In the modern-day section, the wife of the house is now the scientist, her work with pre-embryos left over from IVF treatment, forming the basis of a moral dilemma, echoing the body-snatching issue in the earlier period. Her husband is an out-of-work literary professor, with concerns about where the research may lead. These concerns are echoed by Dean Bone’s credulous Geordie workman, who provides comic relief as well as raising some real, if naïve, questions.
A box of bones, making up an incomplete female torso, is found in the kitchen during remodelling, which Allam’s professor finds profoundly disquieting, and though the protagonists are not aware of this, the audience ultimately come to understand these are the remains of the tragic maid.
This is an ambitious, and complex play, which lends itself well to this form of performance, allowing the audience to concentrate on the dialogue and its series of moral debates.
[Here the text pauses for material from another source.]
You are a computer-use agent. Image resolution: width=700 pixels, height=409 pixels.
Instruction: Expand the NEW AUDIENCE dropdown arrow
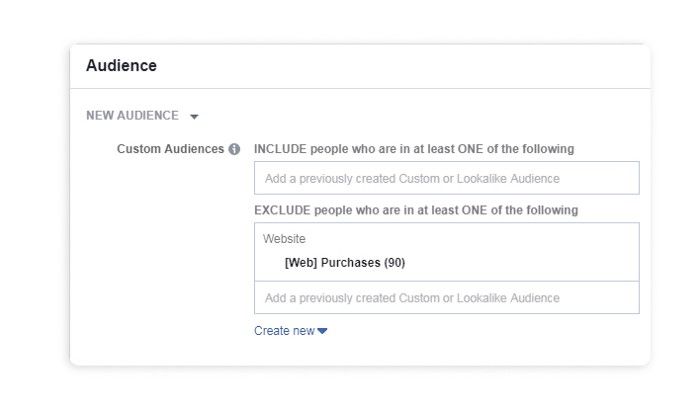pyautogui.click(x=194, y=116)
The issues covered by the play are particularly timely and this reading highlighted that the play may be due a full-scale revival. Guitar accompaniment from Giuseppe Lomeo was a valuable counterpoint to the acting and truly enhanced the performance.
Throughout, Roger Allam and Rebecca Saire showed well-developed characterisations and a fluent and expressive control of the wordy and multi-layered script. Amongst the other actors, Georgia Silver stood out as Isobel, all fierce intelligence and vulnerability. Whilst the fact it was a reading deprived the audience of the shocking visual conclusion to her role, her playing delivered the required impact.
Reviewed on 15th April 2023.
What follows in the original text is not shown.